Background

The transportation system in the capital of JSOI is very complex. JYY is currently thinking about how to quickly reach the meeting place with the princess.

Description

There are $N$ streets in the capital of JSOI, and each street is a line segment that is either vertical or horizontal. JYY starts from $(sx, sy)$ and hopes to reach $(tx, ty)$.

JYY can only move horizontally or vertically along the streets. If a point lies on two line segments simultaneously, JYY can switch from one street to another at this point.

JYY hopes you can help him calculate the shortest path distance.

Input

The first line contains a positive integer $N$, representing the number of streets.
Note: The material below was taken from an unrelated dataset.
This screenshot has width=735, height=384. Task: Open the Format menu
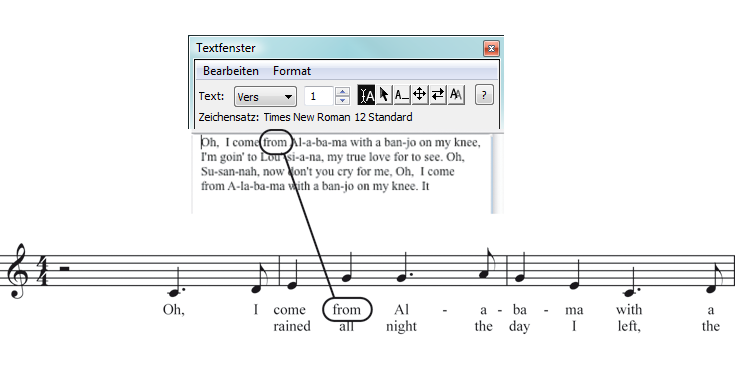(292, 71)
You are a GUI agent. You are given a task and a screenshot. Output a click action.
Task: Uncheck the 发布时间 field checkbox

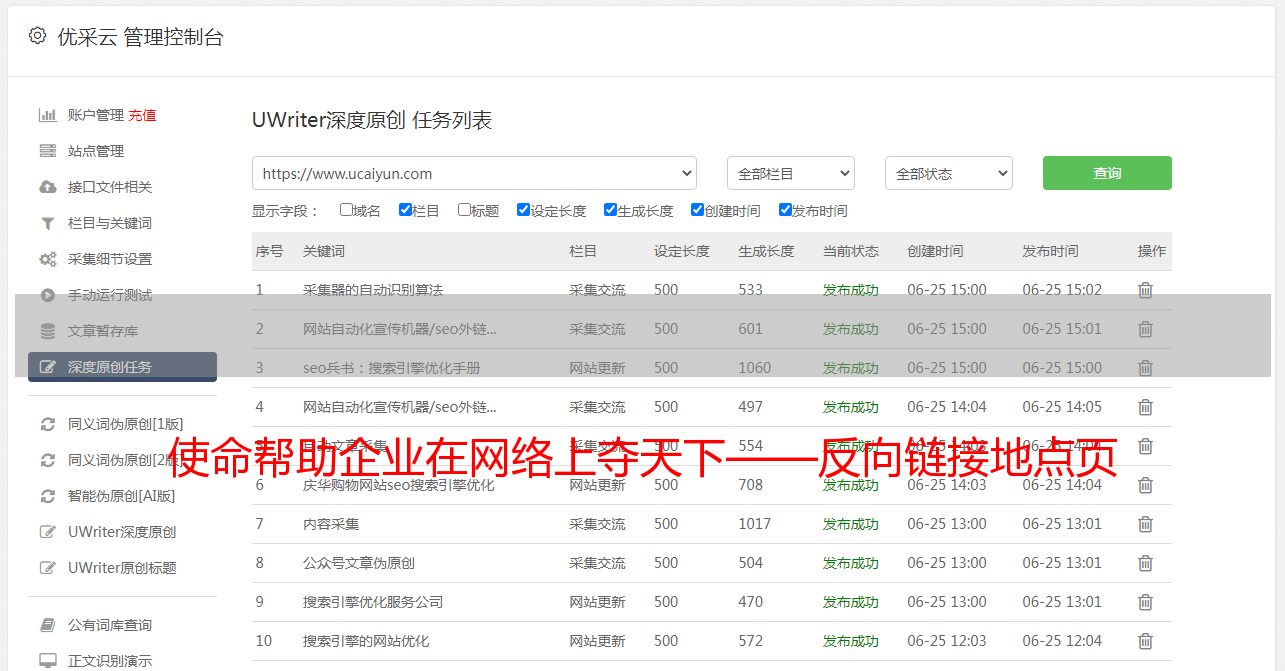point(785,210)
The following $N$ lines each contain 4 integers $xi_1, yi_1, xi_2, yi_2$, representing that the $i$-th street is from $(xi_1, yi_1)$ to $(xi_2, yi_2)$.

The $(N+2)$-th line contains 4 integers $sx, sy, tx, ty$, representing the starting point and the destination. It is guaranteed that the starting point and the destination lie on some street.

Output

Output an integer representing the length of the shortest path. It is guaranteed that the input has a solution.

Constraints

• For 30% of the data, $N \le 200$.
• For 100% of the data, $N \le 10000$.
• The input guarantees that every street is either horizontal or vertical, and no two streets overlap (any two streets have at most one intersection point). All coordinates have absolute values less than or equal to $10^9$.

Examples

Input 1

8
0 0 0 2
0 2 2 2
2 2 2 0
2 0 0 0
-1 1 1 1
1 1 1 3
1 3 -1 3
-1 1 -1 3
2 0 -1 3

Output 1

6